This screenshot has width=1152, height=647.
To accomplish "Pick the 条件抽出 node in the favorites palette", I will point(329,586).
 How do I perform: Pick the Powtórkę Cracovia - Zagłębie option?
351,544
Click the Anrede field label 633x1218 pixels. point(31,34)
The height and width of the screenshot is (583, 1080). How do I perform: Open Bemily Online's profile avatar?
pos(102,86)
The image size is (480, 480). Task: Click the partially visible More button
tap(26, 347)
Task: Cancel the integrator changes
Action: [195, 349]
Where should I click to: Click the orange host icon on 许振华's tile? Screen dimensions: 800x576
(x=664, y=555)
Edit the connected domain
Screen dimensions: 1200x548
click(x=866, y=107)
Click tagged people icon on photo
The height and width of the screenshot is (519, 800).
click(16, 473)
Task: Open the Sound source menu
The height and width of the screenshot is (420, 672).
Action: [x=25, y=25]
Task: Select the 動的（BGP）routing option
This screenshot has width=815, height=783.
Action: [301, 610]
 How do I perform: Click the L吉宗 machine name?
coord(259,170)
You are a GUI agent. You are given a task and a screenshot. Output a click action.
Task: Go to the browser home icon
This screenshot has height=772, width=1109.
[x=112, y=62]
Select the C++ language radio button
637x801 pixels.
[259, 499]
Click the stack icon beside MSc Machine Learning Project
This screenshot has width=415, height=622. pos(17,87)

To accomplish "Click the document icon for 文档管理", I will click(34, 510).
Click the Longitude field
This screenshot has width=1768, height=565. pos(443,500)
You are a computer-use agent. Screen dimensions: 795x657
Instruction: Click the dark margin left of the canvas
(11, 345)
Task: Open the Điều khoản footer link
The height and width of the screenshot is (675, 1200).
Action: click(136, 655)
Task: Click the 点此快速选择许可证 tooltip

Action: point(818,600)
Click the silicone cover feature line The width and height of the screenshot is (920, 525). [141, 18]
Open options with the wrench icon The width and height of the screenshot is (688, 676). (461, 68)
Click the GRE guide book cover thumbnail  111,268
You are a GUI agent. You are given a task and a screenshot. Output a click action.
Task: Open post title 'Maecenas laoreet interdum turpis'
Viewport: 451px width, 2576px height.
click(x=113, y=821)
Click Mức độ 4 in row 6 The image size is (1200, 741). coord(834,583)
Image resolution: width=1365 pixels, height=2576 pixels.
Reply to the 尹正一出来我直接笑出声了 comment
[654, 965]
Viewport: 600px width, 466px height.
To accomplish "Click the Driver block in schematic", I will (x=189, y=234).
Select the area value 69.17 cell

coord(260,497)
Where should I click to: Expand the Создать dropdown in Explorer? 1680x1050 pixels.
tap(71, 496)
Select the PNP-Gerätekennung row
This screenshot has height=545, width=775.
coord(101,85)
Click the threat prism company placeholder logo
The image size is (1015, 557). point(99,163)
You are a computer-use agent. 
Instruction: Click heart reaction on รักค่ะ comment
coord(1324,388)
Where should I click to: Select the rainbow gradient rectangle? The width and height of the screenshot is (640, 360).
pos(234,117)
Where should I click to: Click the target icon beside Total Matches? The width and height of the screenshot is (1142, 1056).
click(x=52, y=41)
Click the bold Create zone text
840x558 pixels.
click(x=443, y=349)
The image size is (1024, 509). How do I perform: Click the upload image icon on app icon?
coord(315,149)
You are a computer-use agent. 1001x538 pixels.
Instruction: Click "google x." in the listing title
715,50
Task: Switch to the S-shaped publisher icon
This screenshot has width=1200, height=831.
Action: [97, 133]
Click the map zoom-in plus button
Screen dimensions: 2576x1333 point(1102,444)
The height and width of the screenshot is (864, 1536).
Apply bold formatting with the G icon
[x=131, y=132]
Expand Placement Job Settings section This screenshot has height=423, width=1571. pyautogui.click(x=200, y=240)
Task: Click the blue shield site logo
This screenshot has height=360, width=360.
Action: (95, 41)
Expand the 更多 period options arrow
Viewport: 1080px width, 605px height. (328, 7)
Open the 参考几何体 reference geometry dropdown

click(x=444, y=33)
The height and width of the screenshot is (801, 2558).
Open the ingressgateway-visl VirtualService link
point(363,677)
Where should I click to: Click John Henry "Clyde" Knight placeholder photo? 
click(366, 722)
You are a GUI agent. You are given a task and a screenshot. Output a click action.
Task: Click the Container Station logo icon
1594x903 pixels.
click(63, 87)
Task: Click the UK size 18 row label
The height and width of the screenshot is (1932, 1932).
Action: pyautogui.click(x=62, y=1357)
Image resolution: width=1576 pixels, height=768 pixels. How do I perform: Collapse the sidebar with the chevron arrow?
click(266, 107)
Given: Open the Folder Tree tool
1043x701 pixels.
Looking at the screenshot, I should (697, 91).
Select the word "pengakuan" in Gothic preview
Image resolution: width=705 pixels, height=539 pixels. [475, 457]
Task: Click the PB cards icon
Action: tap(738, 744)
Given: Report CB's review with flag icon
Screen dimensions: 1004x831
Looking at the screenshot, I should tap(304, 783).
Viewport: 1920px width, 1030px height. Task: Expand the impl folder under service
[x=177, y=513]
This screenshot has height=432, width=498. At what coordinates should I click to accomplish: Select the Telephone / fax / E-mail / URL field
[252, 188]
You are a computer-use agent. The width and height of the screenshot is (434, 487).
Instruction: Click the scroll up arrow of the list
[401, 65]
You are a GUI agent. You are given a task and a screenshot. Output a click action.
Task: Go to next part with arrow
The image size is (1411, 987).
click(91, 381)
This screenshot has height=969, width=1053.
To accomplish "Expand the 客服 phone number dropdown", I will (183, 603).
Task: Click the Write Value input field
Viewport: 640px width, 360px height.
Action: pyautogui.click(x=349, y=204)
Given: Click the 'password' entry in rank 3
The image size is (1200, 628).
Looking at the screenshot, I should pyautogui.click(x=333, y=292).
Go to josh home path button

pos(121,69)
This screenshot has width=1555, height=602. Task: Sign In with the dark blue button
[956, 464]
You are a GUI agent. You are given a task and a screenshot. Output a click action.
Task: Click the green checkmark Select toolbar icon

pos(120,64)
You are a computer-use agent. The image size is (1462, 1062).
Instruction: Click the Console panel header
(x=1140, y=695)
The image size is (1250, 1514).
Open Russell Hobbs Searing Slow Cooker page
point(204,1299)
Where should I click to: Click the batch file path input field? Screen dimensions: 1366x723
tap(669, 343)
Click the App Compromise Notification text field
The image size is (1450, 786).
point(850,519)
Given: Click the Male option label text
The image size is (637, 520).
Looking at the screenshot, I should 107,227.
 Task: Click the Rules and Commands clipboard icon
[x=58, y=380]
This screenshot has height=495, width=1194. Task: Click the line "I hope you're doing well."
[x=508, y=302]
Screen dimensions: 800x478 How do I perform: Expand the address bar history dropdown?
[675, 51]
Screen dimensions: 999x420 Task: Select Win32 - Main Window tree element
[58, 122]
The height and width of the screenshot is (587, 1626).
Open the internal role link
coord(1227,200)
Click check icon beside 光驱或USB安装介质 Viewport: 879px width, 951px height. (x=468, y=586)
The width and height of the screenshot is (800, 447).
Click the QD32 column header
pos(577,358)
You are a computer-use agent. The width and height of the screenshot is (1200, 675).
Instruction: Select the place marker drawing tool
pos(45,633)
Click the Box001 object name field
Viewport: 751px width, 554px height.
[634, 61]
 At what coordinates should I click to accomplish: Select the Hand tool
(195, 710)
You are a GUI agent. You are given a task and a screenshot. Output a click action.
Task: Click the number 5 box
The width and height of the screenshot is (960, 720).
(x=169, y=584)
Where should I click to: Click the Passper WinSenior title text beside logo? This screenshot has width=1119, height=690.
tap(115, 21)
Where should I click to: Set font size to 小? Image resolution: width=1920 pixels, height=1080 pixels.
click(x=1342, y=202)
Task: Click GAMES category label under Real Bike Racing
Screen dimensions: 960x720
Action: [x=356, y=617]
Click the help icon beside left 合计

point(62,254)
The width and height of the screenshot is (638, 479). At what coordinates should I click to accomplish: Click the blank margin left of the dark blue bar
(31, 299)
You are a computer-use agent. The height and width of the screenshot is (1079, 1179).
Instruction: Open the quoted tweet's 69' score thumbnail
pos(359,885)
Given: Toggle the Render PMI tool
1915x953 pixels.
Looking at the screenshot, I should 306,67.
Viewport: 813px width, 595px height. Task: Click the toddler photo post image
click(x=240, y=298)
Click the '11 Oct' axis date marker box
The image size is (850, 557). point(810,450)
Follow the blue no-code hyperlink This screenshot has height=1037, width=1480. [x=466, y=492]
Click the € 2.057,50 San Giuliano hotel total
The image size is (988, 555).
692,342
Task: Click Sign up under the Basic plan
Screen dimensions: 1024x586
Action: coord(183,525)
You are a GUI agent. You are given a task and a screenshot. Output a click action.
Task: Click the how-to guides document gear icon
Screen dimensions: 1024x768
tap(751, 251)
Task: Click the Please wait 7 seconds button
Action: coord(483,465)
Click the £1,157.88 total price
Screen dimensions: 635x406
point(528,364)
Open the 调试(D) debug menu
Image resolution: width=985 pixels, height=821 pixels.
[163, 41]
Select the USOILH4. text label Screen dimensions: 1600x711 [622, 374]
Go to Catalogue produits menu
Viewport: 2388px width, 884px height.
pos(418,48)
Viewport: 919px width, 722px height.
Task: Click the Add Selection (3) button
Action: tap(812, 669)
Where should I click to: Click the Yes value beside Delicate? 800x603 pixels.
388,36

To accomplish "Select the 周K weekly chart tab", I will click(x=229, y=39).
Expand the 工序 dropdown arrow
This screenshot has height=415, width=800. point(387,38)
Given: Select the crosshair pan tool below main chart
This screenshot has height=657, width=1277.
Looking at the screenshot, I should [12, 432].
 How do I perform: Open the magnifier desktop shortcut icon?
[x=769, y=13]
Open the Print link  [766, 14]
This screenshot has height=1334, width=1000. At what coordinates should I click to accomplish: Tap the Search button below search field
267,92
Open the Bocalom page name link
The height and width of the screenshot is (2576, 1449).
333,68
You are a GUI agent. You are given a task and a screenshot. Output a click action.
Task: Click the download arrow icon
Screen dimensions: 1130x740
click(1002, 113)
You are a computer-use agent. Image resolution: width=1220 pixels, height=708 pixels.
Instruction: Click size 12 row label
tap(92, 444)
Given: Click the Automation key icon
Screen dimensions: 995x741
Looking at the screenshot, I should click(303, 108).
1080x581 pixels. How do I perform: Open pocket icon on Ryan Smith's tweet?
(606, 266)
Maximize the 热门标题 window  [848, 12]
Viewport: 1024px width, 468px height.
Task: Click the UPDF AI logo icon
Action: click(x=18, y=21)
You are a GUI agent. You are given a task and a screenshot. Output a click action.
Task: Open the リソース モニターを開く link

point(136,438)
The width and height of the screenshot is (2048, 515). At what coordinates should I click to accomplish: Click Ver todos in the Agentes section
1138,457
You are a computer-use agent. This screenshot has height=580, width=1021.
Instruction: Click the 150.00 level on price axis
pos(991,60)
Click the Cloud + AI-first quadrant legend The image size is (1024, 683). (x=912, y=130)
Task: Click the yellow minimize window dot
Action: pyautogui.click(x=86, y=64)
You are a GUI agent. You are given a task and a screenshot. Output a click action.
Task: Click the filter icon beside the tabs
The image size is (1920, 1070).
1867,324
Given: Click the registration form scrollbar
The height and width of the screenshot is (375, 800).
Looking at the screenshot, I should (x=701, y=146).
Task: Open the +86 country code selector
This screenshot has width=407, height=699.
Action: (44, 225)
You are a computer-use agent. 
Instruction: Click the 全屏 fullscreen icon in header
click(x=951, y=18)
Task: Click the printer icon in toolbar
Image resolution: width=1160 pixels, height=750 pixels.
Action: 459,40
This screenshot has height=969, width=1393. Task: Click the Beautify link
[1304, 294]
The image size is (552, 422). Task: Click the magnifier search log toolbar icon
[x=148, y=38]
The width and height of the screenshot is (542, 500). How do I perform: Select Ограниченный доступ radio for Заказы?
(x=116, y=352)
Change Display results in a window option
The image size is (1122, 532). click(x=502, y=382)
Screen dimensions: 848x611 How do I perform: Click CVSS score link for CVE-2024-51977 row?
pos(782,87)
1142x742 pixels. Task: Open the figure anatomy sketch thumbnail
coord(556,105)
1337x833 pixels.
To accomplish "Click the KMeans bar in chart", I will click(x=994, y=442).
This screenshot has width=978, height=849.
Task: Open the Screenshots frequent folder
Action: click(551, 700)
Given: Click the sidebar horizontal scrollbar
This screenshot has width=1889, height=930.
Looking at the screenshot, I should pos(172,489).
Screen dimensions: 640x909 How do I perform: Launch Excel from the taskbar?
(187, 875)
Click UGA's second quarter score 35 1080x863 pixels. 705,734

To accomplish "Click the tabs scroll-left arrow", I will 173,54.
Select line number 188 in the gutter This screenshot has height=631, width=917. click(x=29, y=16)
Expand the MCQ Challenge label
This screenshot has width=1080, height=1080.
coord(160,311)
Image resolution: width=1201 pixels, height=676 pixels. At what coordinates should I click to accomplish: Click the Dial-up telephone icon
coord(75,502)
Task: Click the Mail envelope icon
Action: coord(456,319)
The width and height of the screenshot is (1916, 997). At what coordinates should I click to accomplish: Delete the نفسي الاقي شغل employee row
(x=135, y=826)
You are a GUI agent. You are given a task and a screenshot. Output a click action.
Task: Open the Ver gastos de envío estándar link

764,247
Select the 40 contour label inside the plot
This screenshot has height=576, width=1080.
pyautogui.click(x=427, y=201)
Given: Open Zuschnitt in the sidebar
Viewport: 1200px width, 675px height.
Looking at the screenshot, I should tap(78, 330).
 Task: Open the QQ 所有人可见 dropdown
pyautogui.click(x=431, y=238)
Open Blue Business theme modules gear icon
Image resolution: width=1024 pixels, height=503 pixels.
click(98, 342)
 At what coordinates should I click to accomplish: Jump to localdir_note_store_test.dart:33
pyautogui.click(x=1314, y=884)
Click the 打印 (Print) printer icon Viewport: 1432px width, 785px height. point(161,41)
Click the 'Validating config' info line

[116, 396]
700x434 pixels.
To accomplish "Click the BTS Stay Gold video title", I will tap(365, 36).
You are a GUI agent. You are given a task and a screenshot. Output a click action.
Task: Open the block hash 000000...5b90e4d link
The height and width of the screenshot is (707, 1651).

══════

■ **Work to be completed**: Each line above that contains the word "gear" should be copied.

■ **Solution below**:
Task: Click the how-to guides document gear icon
Open Blue Business theme modules gear icon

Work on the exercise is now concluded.